Malpass nannte auch die Corona-Lockwdowns in China und gestörte Lieferketten als Risiken für die Weltkonjunktur. In ihrem Bericht warnt die Weltbank zugleich davor, dass die Zinserhöhungen Ende der 1970er Jahre im Kampf gegen die damals starke Inflation so kräftig ausfielen, dass sie 1982 eine weltweite Rezession ausgelöst hätten. Auch habe dies Finanzkrisen in Schwellen- und Entwicklungsländern nach sich gezogen.
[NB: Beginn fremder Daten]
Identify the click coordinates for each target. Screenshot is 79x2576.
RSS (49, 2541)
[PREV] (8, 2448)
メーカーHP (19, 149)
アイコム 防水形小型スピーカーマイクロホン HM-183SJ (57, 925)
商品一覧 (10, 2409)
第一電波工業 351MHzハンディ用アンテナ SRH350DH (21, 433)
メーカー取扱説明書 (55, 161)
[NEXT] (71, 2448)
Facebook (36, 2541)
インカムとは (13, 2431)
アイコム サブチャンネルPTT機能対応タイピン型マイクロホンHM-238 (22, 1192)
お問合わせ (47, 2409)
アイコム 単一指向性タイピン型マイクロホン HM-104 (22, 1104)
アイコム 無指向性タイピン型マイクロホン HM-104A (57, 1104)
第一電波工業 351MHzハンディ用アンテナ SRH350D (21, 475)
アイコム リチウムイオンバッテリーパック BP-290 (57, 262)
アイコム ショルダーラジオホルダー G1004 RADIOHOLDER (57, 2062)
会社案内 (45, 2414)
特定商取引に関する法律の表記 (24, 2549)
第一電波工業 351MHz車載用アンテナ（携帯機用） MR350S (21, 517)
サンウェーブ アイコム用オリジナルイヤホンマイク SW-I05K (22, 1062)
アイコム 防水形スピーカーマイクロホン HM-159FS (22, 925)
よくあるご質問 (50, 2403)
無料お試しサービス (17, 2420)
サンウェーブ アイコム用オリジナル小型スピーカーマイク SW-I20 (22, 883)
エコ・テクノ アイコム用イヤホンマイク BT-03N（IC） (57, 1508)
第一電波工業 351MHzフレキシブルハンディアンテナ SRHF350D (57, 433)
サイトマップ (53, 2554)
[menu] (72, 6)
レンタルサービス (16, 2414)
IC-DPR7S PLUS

In der Eurozone soll das Bruttoinlandsprodukt (BIP) der neuen Weltbank-Prognose zufolge in diesem Jahr nur noch um 2,5 Prozent wachsen, nicht wie noch im Januar angenommen um 4,2 Prozent. Für die USA, die weltgrößte Volkswirtschaft, wurde die Wachstumserwartung für 2022 um 1,2 Prozentpunkte auf ebenfalls 2,5 Prozent gestutzt. Die Wirtschaft Chinas soll um 4,3 Prozent wachsen, 0,8 Prozentpunkte weniger als noch im Januar erwartet.